Heavy alcohol consumption, they believe, makes it more difficult to build new memories because the hippocampus, an area at the centre of the brain, which plays a key role in learning and memory, is very susceptible to its poisonous effects, the Daily Telegraph reported.

For the study, the researchers examined 122 university students aged 18 to 20 years divided into two groups – those who engaged in binge drinking and those that abstained.

They were then subjected to a neuropsychological analysis which included recalling visual and verbal experiences.

The students who engaged in heavy drinking scored loweron a sliding scale in two tests designed to see how much knowledge they retained and recalled.

Dr Maria Parada, who led the study, said: "Our main finding was a clear association between binge drinking and a lower ability to learn new verbal information in healthy
college students."

The link was stonger even after controlling for other possible confounding variables such as "intellectual levels, history of neurological or psychopathological disorders, other
drug use, or family history of alcoholism", he said.

"Whereas most attention has focused on negative consequences such as traffic accidents, violence or public disorder, society and students themselves are unaware of the
damaging effects binge drinking may have on the brain."

It is a particularly worrying finding as binge drinking is a growing problem amnog teenagers in Britain and other European countries, the researchers said.

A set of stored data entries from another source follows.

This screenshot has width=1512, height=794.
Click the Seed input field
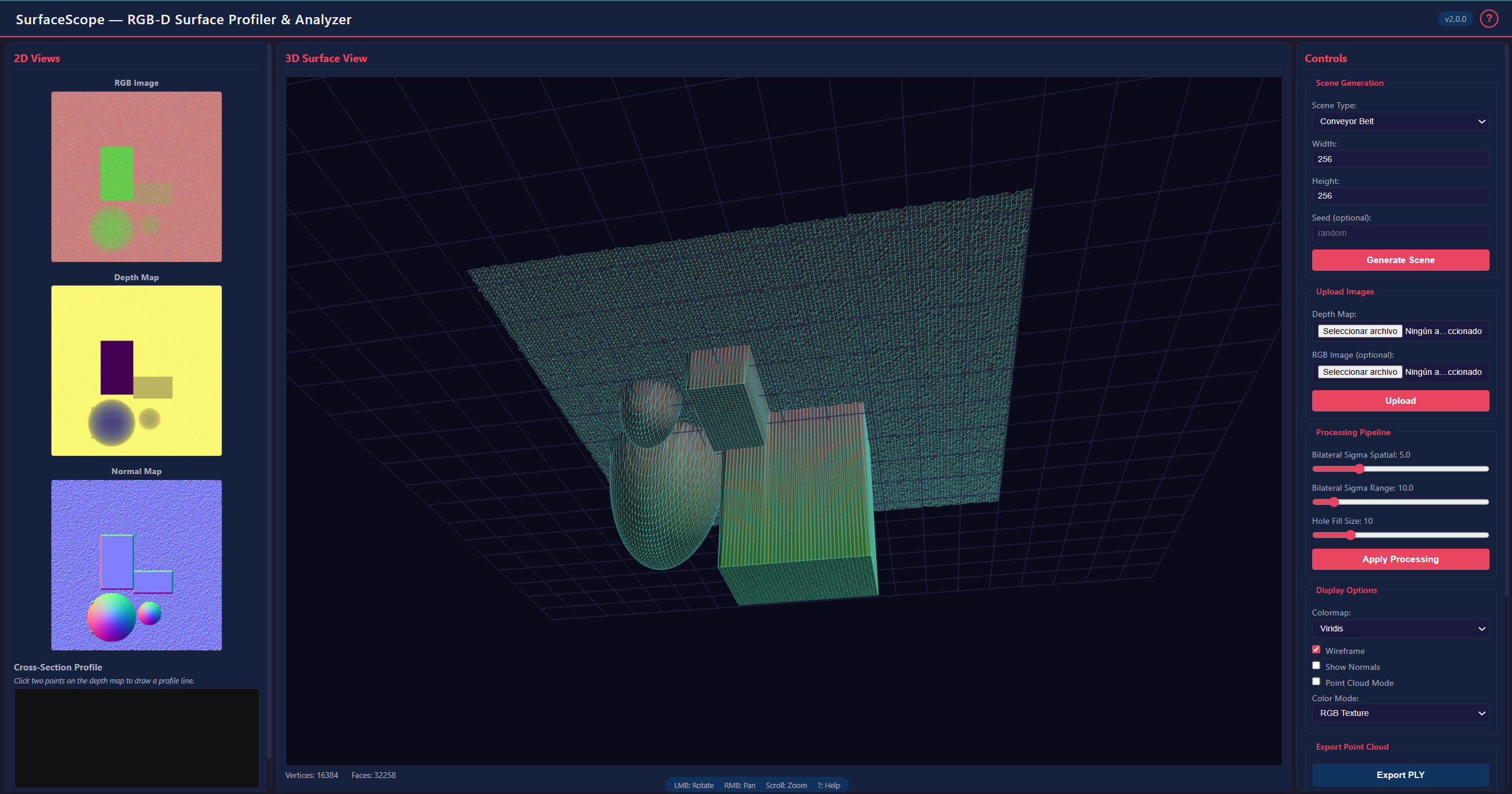(1400, 232)

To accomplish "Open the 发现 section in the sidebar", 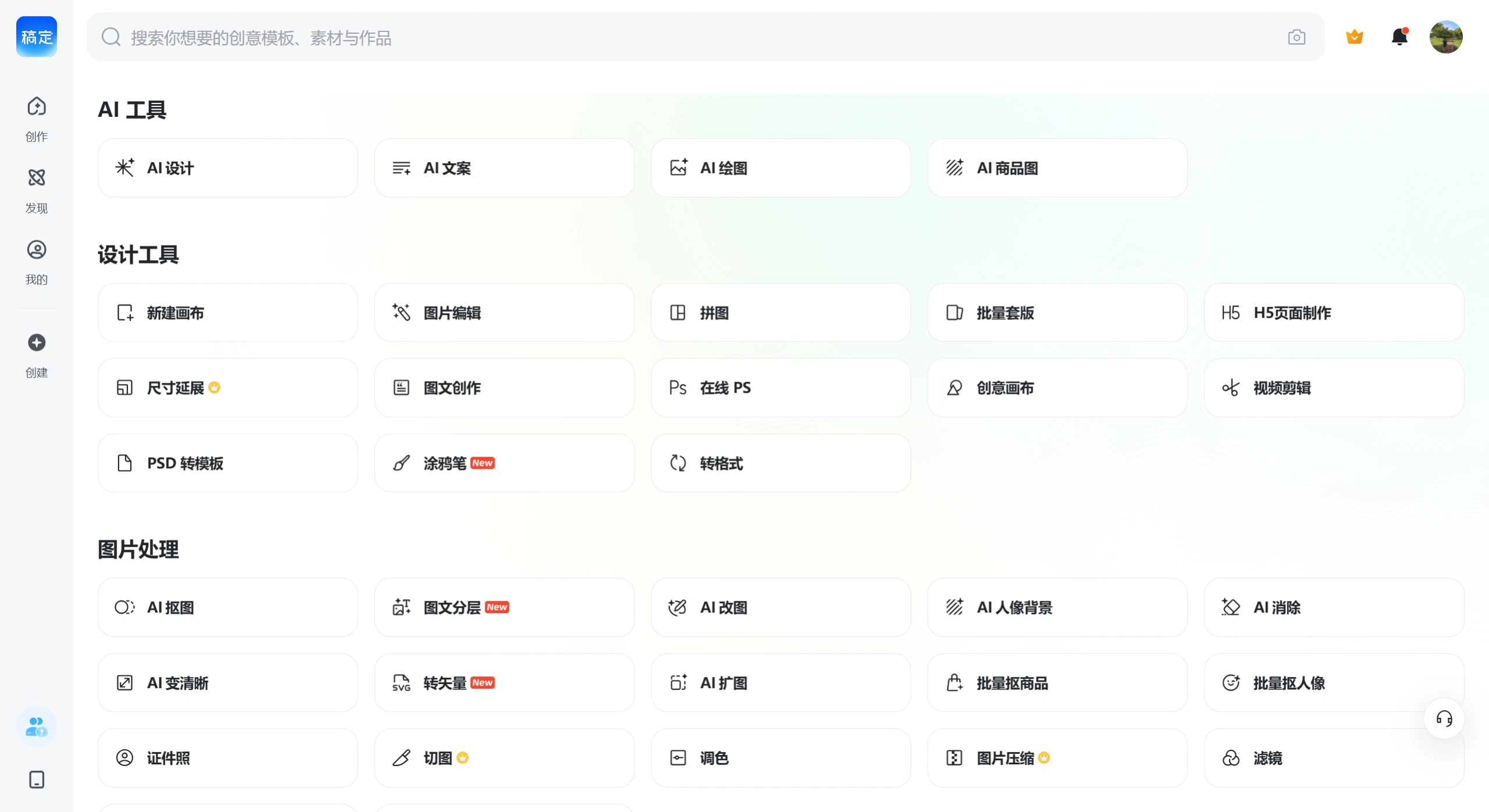I will (x=36, y=189).
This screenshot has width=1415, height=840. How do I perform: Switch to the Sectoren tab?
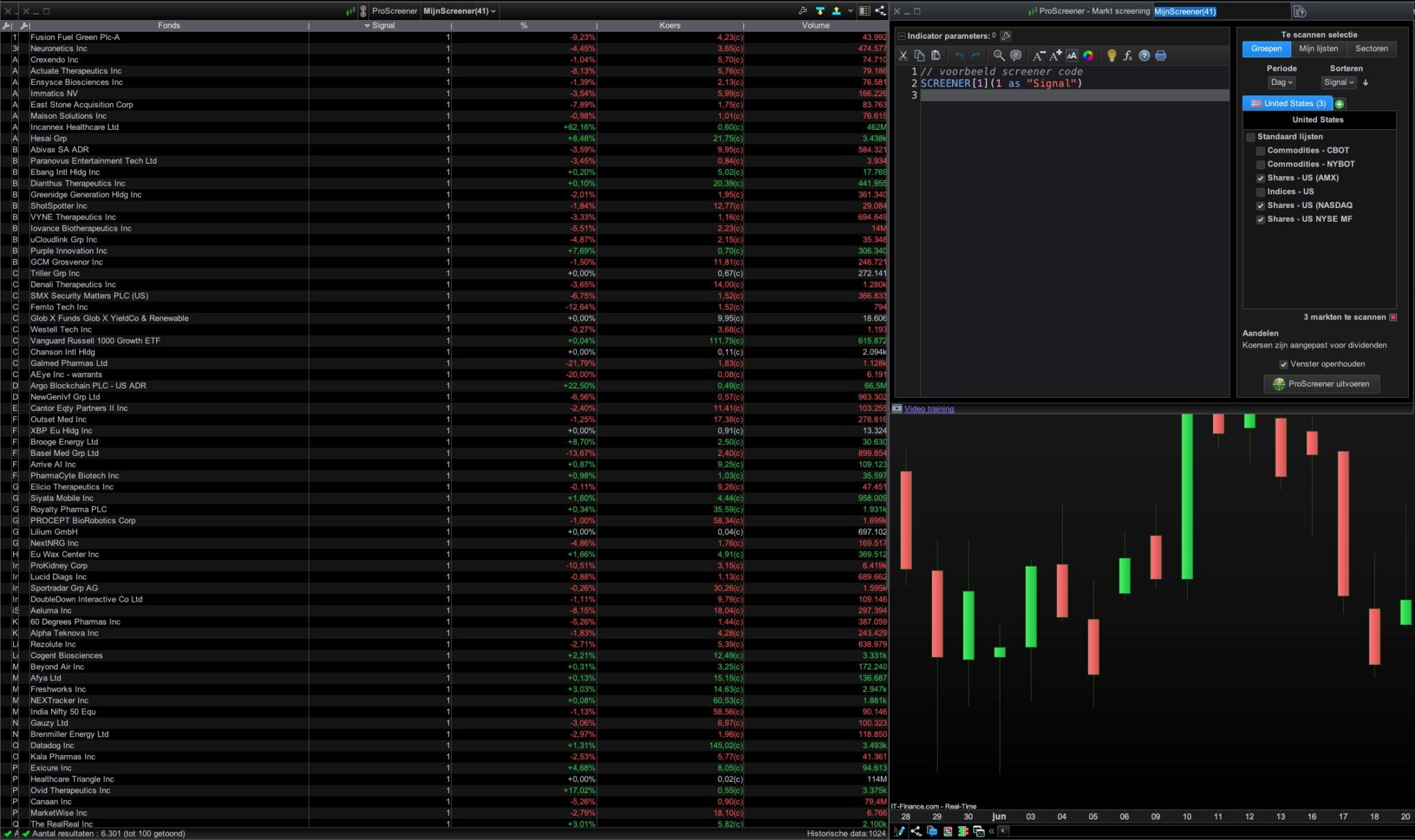click(1371, 49)
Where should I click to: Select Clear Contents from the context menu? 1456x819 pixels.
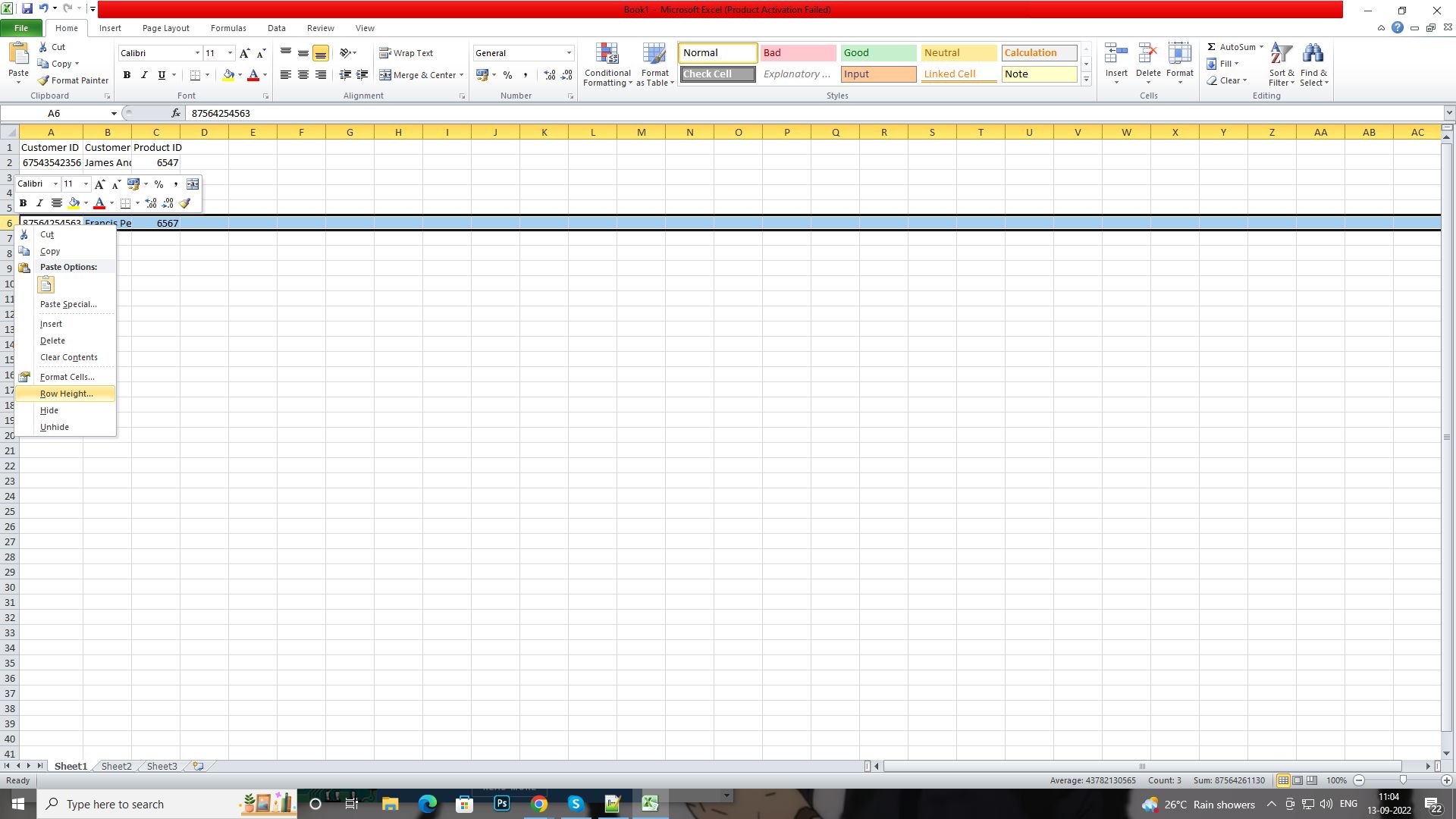coord(69,357)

In northern European countries, there is a tradition of a sporadic, drunkenness-orientated, drinking style, while countries on the Mediterranean coast, such as Spain, have traditionally been characterised by a more regular consumption
of low doses of alcohol, they said.

"In recent years, the pattern of binge drinking among young people has become more widespread throughout Europe, hence the growing concern about this issue," said Dr Parada.
He said: "I think it`s important to examine alcohol`s effects on the hippocampus because in animal studies, particularly in rats and monkeys, this region appears
sensitive to the neurotoxic effects of alcohol, and this structure plays a main role in memory and learning.

"In other words, binge drinking could affect memory of young adults, which might affect their day-to day lives."

The new findings are published in Alcoholism: Clinical & Experimental Research.